Le portage salarial à mon avis c'est pas un bon plan.
La procédure d'enregistrement en profession libérale pour obtenir le numéro de siret prend environ un mois. En attendant tu as toujours ton double du formulaire que tu as déposé.
Tu peux déjà facturer en précisant à ton commanditaire que ton immatriculation est en cours, il y a quand même une tolérance pour les débuts d'activité, le but c'est qu'au final tu sois dans la légalité. Et puis ton client ne te paieras probablement pas immédiatement, 30 jours fin de mois ça devrait aller pour que tu puisses lui fournir un siret.
Lors de ton immatriculation, aux impôts, si tu n'as pas trop de frais, tu peux débuter en statut micro BNC, tu n'as pas de compta autre que ta facturation, tu ne déduis pas tes frais pros et investissements, mais tu as un abattement forfaitaire qui est sensé couvrir tes frais. Si tes frais réels sont supérieurs à cet abattement, tu peux opter pour le réel simplifié, tu dois alors tenir ta compta « simplement » avec les dépenses et recettes (se renseigner sur les règles comptables).

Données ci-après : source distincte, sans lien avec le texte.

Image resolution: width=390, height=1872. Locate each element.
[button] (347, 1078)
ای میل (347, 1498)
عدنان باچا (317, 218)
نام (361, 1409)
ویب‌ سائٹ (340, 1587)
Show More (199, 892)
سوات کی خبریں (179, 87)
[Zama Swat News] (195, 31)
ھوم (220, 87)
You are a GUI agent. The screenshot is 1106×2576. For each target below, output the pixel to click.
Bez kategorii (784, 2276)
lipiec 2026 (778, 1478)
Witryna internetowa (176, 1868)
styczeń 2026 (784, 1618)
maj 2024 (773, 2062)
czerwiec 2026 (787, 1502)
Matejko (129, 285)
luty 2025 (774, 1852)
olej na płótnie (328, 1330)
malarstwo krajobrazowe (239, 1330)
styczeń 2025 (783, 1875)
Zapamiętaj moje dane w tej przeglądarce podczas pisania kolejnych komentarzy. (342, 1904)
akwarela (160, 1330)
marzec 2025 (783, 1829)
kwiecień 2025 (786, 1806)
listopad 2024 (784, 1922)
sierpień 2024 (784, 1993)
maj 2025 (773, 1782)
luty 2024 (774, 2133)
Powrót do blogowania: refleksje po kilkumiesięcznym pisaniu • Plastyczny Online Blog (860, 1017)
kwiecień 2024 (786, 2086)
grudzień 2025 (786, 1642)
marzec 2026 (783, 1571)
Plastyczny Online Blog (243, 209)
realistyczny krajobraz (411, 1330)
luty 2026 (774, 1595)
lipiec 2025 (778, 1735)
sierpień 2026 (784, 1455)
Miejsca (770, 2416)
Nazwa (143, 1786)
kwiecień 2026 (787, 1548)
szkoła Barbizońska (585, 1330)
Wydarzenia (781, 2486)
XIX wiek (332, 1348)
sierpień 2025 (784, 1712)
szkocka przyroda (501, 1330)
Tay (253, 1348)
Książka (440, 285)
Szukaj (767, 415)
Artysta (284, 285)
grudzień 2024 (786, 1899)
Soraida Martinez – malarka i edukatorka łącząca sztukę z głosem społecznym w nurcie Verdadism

Puisque ton activité est faible, tu peux aussi être dispensé de TVA, il faut le mentionner sur tes devis et notes d'auteur sous la forme « dispense de TVA - article 293B du CGI ». Sinon les créations ont une TVA de 5,5% et les travaux d'exécution sont taxés à 19,6%.
L'adhésion à une association de gestion agréée (Artaga pour les graphistes et artistes) évite un malus de 25% au niveau de l'imposition de ton résultat indépendant (mais si tu es déficitaire, tu t'en fous un peu), et permet surtout de connaître tout ce qu'il faut savoir pour pas se retrouver dans la mouise.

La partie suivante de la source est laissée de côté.